Loan hark: FDIC officially axes Landmark lender
A month after it took over the operations of failed Atlanta-based lender Silverton Bank, the Federal Deposit Insurance Corporation will instead dissolve the bank as of Wednesday, July 29 and sell off Silverton's assets in a fire sale–- including the construction loan on the unfinished Landmark Hotel.
This means that now Silverton's interest in the Landmark won't be sold as part of a one-off package deal for all of Silverton's assets, but will now instead be likely be bundled with a few of the other Silverton holdings in a smaller sale.
Among those assets is Specialty Finance Group, the wholly-owned subsidiary of Silverton Bank that actually holds the $23.5 million Landmark loan. In a letter obtained by the Hook, SFG assured its borrowers that it remains unaffected by the FDIC's actions on its parent company.
"Silverton Bridge Bank [Silverton's new name under the FDIC] is separate and apart from SFG," the letter reads, "and this announcement will not affect the SFG loan portfolio."
While that's technically true, the FDIC took over all of Silverton's operations as of May 1–- including those of Specialty Finance Group. As such, FDIC spokesperson David Barr says that the government will likely attempt to sell SFG lock, stock, and barrel to another bank in the near future.
"I would imagine that with a subsidiary like SFG, we'll attempt to sell the whole thing," says Barr, "but if we have yet to sell it by the 29th, we'll continue to operate it."

| Work instructions |
1. Answer these questions about the Landmark loan article:
(a) What is the dollar amount of the Landmark loan?
(b) On what date will the FDIC dissolve Silverton Bank?
(c) What is the name of the FDIC spokesperson?
2. Copy the Landmark loan article from "Among those assets" to "the near future.", renaming "SFG" as "Specialty Finance Group" each time it appears.

| Data extract |
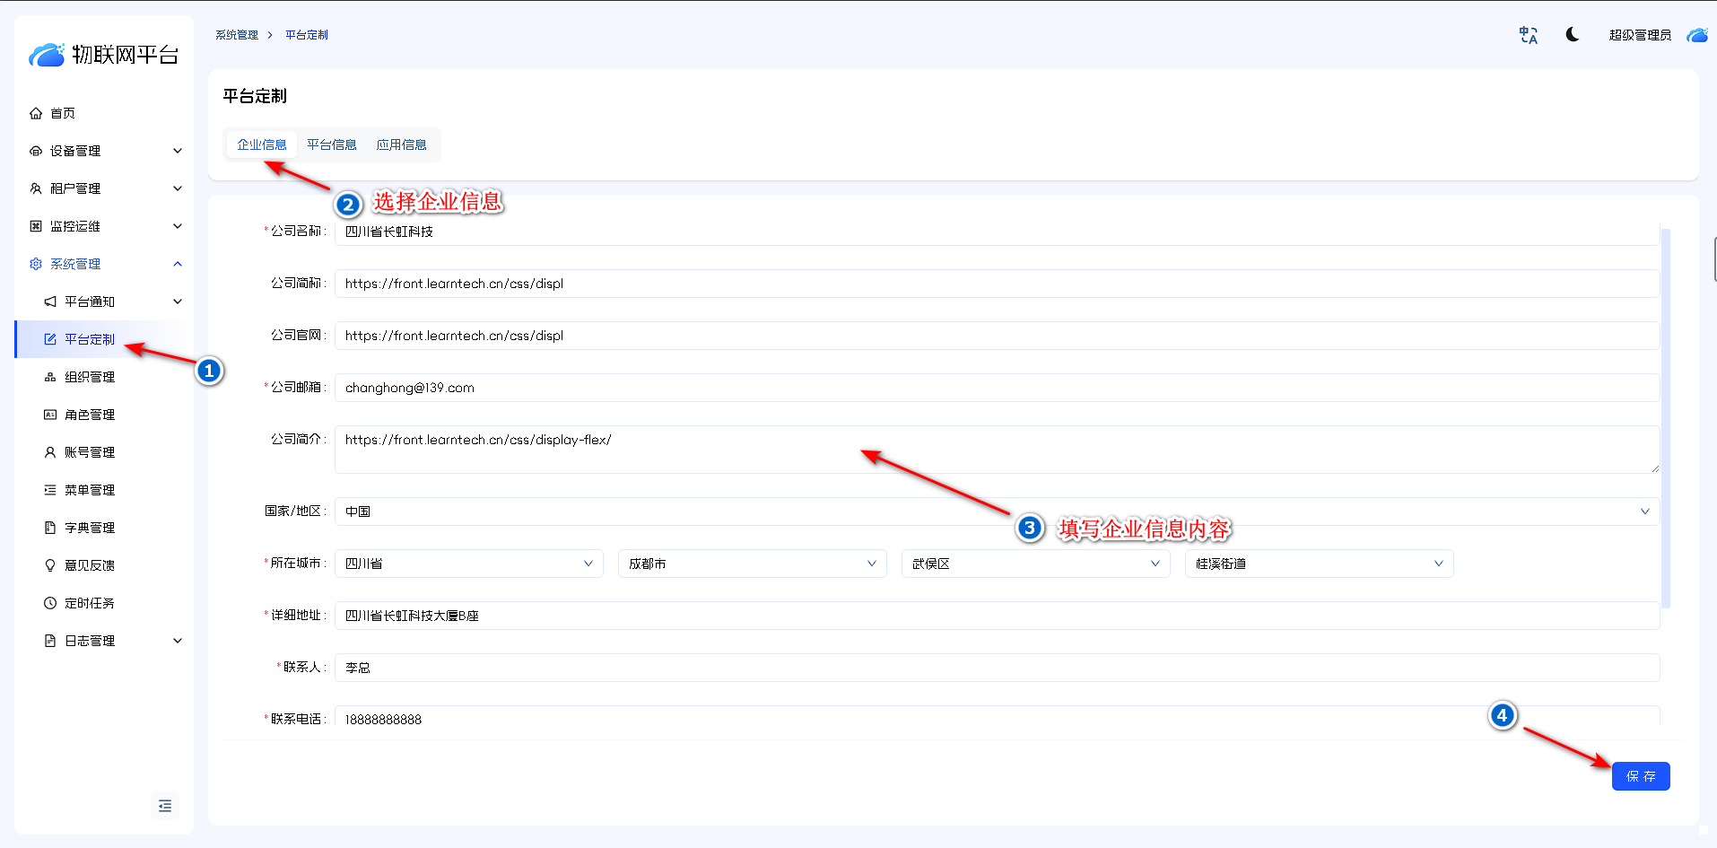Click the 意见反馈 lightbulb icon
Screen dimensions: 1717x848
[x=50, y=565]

| Answers to this exercise |
1.
(a) $23.5 million
(b) Wednesday, July 29
(c) David Barr

2.
Among those assets is Specialty Finance Group, the wholly-owned subsidiary of Silverton Bank that actually holds the $23.5 million Landmark loan. In a letter obtained by the Hook, Specialty Finance Group assured its borrowers that it remains unaffected by the FDIC's actions on its parent company.
"Silverton Bridge Bank [Silverton's new name under the FDIC] is separate and apart from Specialty Finance Group," the letter reads, "and this announcement will not affect the Specialty Finance Group loan portfolio."
While that's technically true, the FDIC took over all of Silverton's operations as of May 1–- including those of Specialty Finance Group. As such, FDIC spokesperson David Barr says that the government will likely attempt to sell Specialty Finance Group lock, stock, and barrel to another bank in the near future.